─── Passage shown

RE: [issue 6432] - when is a policy not a policy?

Chris,
Could you provide a concrete example of what you are suggesting, please?  Perhaps the XML of a subscribe message?
Thanks
Geoff


From: Christopher B Ferris [mailto:chrisfer@us.ibm.com]
Sent: Friday, May 15, 2009 5:00 AM
To: Bob Freund
Cc: Doug Davis; Geoff Bullen; Gilbert Pilz; public-ws-resource-access@w3.org; public-ws-resource-access-request@w3.org; Yves Lafon
Subject: Re: [issue 6432] - when is a policy not a policy?

Bob,

Seems to me that the "fears" are unfounded. A device can publish an already normalized policy expression
with a single alternative. Most sensor devices would be service endpoints, given an HTTP substrate, and hence
none of the complexities of policy intersection etc need be implemented on those constrained devices.
In the context of handheld devices that might serve in the client role, our experience in implementing
policy normalization and intersection is such that it is not significant (though normalization requires
recursion).

The WS-Policy WG produced a spec [1] that allows policy to be attached in a number of useful manners,
including by reference to a URI (@wsp:PolicyURIs attribute). Note that there is NOTHING that precludes
an implementation from treating a "well known policy URI" in a manner similar to the manner in which
@mode is used today. The WS-Policy spec says NOTHING about how policy expressions are used in the
context of a runtime.

Hence, you could have a REAL policy (that COULD be processed and yield meaningful results) as the
resource identified by a well known URI. Those implementations that short-cut policy intersection
by simply comparing the URIs of the server and client policy expressions can hard-code the behavior.
Meanwhile, more dynamic client participants can leverage the full breadth of WS-Policy, all using the
same feature. Everyone wins.

──────
─── Data block

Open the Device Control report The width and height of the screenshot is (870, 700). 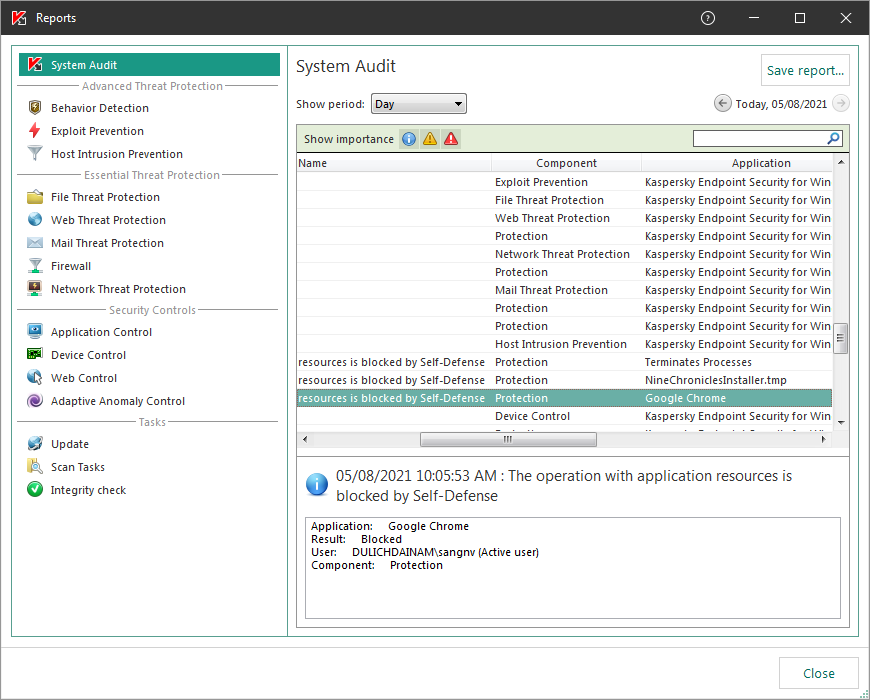[x=88, y=355]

──────

- Jobs:
- A) In the email on issue 6432, which attribute lets a policy be attached by reference to a URI?
- B) Write the next part of the email on issue 6432, picking up after its final sentence.

- Responses to the tasks:
- A) The @wsp:PolicyURIs attribute.

- B)
[1] http://www.w3.org/TR/ws-policy-attach/

Cheers,

Christopher Ferris
IBM Distinguished Engineer, CTO Industry Standards
IBM Software Group, Standards Strategy
email: chrisfer@us.ibm.com
blog: http://www.ibm.com/developerworks/blogs/page/chrisferris
phone: +1 508 234 2986



From:

Bob Freund <bob@freunds.com>

To:

Yves Lafon <ylafon@w3.org>

Cc:

Gilbert Pilz <gilbert.pilz@oracle.com>, Doug Davis/Raleigh/IBM@IBMUS, Geoff Bullen <Geoff.Bullen@microsoft.com>, "public-ws-resource-access@w3.org" <public-ws-resource-access@w3.org>

Date:

05/15/2009 06:10 AM

Subject:

Re: [issue 6432] - when is a policy not a policy?

Sent by:

public-ws-resource-access-request@w3.org


________________________________



Some thoughts about working-in policy:
Policy seems to be useful and flexible for negotiating behavior, but
it seems to me that it scares device people due to some of that
flexibility, such as normalization, nested assertions, optional,
ignorable, and so-forth.  on the other hand, mode today seems to work
a bit like a policy-style implementation (forgetting about fault
behavior for a bit and forgive me while I squint) like policy metadata
with a single alternative.  It is not really a whole policy
implementation if all you have to do is sort through a list of simple
alternatives, like one might with the current mode optional fault
behavior that lists the modes supported.

Perhaps it might be possible to define a method of alternative
discrimination using policy syntax that would be just natural for the
large deployment users, but provide profiling guidance for the device
end of the market so that all they need to worry about is to sort
through a list of qnames for a method they support.

Maybe it is not like having your cake and eating it too, but we might
offer a full-fat version as well as a lite version for those at
opposite ends of the spectrum.

How to deal with mode then?

Maybe it goes back to delivery being just a compatibility-use of an
extensibility point.  Eventing might not have to define fault behavior
for a mode attribute that might be contained in that extensibility
point.  It might be done though in a primmer , an appendix, a related
spec o even a WG note.

If we followed that path, then current users would see a mostly-
compatible bridge, new implementers would have full use of policy, and
smal end sers would be able to use the abridged policy method in the
future.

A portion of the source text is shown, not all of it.